When asked why handbags are so important to women, Martin
answers with a refreshing lack of marketing spin.

"It's a way of transporting things that they need to have
with them and that they use ten times a day". She gets
inspiration in the street, in shopping malls and during twice
yearly trips home to Paris.

But, despite the "Sophie Martin Paris" label, her bags are
tailored to the Indonesian and Asian markets.

"I get inspiration from new fashions when I am in Paris but we
adjust them for here. For example, we cannot have open bags as so
many people take the bus. We have to put zippers and use more
waterproof materials for the rainy season," she explained.

With a new shop recently opened in the Philippines and plans
to expand the business further in this country and beyond, Sophie
Martin and her husband seem set to stay here for some time.
Although you could not accuse her of going native, the French
designer certainly seems to be at home here.
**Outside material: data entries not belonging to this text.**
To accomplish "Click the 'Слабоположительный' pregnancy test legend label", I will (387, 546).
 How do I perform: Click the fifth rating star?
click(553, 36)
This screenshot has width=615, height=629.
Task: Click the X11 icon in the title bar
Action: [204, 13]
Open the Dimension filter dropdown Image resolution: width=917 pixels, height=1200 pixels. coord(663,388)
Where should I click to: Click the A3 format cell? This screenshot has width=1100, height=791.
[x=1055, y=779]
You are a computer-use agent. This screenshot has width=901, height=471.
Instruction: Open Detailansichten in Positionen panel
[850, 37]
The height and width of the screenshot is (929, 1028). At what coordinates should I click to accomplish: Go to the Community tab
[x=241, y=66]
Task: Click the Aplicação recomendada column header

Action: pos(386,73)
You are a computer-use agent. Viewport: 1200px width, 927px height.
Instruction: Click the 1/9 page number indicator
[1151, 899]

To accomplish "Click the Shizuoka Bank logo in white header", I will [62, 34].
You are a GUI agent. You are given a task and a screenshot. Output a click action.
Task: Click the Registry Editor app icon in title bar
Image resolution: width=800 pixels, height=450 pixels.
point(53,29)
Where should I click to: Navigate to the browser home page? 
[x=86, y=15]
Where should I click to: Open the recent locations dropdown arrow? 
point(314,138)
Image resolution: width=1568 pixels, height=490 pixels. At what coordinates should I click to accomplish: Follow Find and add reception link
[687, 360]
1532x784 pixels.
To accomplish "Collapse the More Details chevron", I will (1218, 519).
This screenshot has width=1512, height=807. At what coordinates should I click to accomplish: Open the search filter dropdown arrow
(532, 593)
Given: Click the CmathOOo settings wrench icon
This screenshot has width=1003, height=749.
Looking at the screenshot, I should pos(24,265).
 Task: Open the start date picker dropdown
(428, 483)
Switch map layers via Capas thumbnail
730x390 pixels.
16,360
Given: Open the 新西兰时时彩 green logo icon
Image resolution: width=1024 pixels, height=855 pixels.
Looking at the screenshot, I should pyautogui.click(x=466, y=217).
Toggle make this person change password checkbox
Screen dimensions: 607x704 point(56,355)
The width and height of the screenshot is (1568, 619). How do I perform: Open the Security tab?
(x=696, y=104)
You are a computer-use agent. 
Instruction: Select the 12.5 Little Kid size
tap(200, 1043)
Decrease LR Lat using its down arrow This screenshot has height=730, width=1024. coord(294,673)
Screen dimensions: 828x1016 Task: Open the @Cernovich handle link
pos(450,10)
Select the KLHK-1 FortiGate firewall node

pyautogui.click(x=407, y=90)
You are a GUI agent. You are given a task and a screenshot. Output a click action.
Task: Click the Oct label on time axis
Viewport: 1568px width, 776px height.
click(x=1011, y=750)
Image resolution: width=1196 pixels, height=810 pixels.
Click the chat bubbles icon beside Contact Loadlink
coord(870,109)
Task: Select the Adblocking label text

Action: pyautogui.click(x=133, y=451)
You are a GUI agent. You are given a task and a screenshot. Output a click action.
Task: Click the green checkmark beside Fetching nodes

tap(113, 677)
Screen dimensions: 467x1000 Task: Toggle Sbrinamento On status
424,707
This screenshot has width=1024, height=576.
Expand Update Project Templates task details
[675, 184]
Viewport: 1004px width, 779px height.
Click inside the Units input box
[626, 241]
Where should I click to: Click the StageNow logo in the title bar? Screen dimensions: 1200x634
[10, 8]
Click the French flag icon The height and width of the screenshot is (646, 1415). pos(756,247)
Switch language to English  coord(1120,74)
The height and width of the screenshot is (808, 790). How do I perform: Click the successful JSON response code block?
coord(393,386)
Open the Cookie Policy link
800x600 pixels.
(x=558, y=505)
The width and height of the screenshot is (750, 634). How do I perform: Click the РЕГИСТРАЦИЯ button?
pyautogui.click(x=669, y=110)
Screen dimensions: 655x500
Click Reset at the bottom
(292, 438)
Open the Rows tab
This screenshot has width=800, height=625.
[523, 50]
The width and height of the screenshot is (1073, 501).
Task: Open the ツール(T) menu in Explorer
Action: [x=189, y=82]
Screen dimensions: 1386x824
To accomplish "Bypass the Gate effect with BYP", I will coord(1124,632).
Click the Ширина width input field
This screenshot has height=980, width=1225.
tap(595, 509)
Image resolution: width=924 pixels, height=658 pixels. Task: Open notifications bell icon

"There is something here that in Europe you don't have. People
have the, how do you say... joie de vivre (joy of living)?" she
intoned, her accent becoming more pronounced as the conversation
drew to a close and her thoughts moved on to other things.
"Because in Europe now everybody is complaining about everything,
and they have everything."

The fact that everyone here seems to want her handbags is
certainly an enticement to keep doing what she does. So what new
styles can we expect to see later this season?

"Well I cannot really tell you, except maybe the colors...,"
she said, at which point, she exchanged glances with her husband.

Wearing a shrewd business smile I had not noticed before, she
continued, "Sorry, but it's a trade secret!"